When asked whether parents or schools should teach children citizenship, parent Jonathan Brill responded with a resounding "both" in an article for The Atlantic.
“Schools should teach and reinforce lessons consistent with what's commonly accepted to be good citizenship, or at the very least social best practices — if for no other reason than these kids have to be trapped in confined, highly social spaces with one another for something like 13 years,” Brill wrote.
While schools do need to work on building better citizens, it is also parents' responsibility to assist in this goal, Brill said.
“Talking through these things softly and in private in times of little or no stress seems to be way more effective and compassionate than it would be for a teacher,” he wrote. “In this way, I can have neutral, peer-level conversations with my kid about the benefits of socially responsible actions that doesn't come across as authoritative or achievement-based.”
In recent years, many people became concerned about the lack of good citizenship teaching among children, Jon Schnur reported for Time. As a response, many movements sprang up that focused on having parents and schools work together.
One aim of the movement is to build character strengths, such as perseverance and responsibility. Schnur noted that self-discipline is a bigger factor in GPAs than IQ level.
The movement also works on initiating children into democracy, even though they are unable to vote or serve on a jury.
“American education needs a major expansion into all these areas, and these educators are planting initial seeds,” Schnur wrote. “With No Child Left Behind being dismantled, states and local schools have the important opportunity to reassess priorities beyond testing and academics and ensure that we’re not just focused on creating good students but also good citizens.”

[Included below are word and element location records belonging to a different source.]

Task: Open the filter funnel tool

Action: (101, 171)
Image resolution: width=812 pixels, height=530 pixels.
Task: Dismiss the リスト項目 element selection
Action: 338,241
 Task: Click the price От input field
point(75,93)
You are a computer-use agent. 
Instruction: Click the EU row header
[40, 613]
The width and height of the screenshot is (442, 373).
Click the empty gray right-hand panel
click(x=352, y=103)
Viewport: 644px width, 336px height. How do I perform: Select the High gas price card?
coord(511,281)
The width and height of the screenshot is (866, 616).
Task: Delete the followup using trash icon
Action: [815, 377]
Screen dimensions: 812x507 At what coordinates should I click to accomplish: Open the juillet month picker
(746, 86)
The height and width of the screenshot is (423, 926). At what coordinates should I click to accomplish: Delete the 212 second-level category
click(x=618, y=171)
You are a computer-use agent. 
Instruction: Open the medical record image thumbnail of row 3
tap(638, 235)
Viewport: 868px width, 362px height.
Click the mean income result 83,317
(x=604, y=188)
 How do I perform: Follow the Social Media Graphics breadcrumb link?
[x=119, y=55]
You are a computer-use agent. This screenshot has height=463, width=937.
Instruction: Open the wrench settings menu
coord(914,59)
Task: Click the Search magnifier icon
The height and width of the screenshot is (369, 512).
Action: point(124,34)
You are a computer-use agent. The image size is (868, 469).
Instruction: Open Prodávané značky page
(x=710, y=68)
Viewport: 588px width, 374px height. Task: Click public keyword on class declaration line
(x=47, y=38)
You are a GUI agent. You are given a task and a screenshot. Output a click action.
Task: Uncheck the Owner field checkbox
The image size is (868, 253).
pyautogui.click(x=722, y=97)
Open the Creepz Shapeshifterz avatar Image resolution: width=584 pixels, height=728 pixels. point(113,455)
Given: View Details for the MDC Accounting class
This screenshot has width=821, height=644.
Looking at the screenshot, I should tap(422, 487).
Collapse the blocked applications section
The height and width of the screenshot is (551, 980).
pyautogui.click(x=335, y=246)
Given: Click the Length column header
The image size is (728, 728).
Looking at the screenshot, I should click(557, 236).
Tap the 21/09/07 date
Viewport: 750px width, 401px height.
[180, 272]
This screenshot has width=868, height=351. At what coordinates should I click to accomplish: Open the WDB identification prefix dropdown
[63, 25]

The best way for parents to teach students how to be good citizens is by being positive examples and inviting children to help them.
Goodcitizen.org, which is dedicated to helping parents and youth leaders teach children, suggests recycling, encouraging them to say “please” and “thank you,” talking about national issues, volunteering and going to vote together.
Marilyn Price-Mitchell wrote for Psychology Today that children can show their citizenship by being responsible for their actions, leadership and innovative thinking.
“Children can be inspired, equipped, and mobilized to make a difference in the world,” Price-Mitchell explained. “Not only do children's actions help others, research shows it helps them become happier, more successful adults.”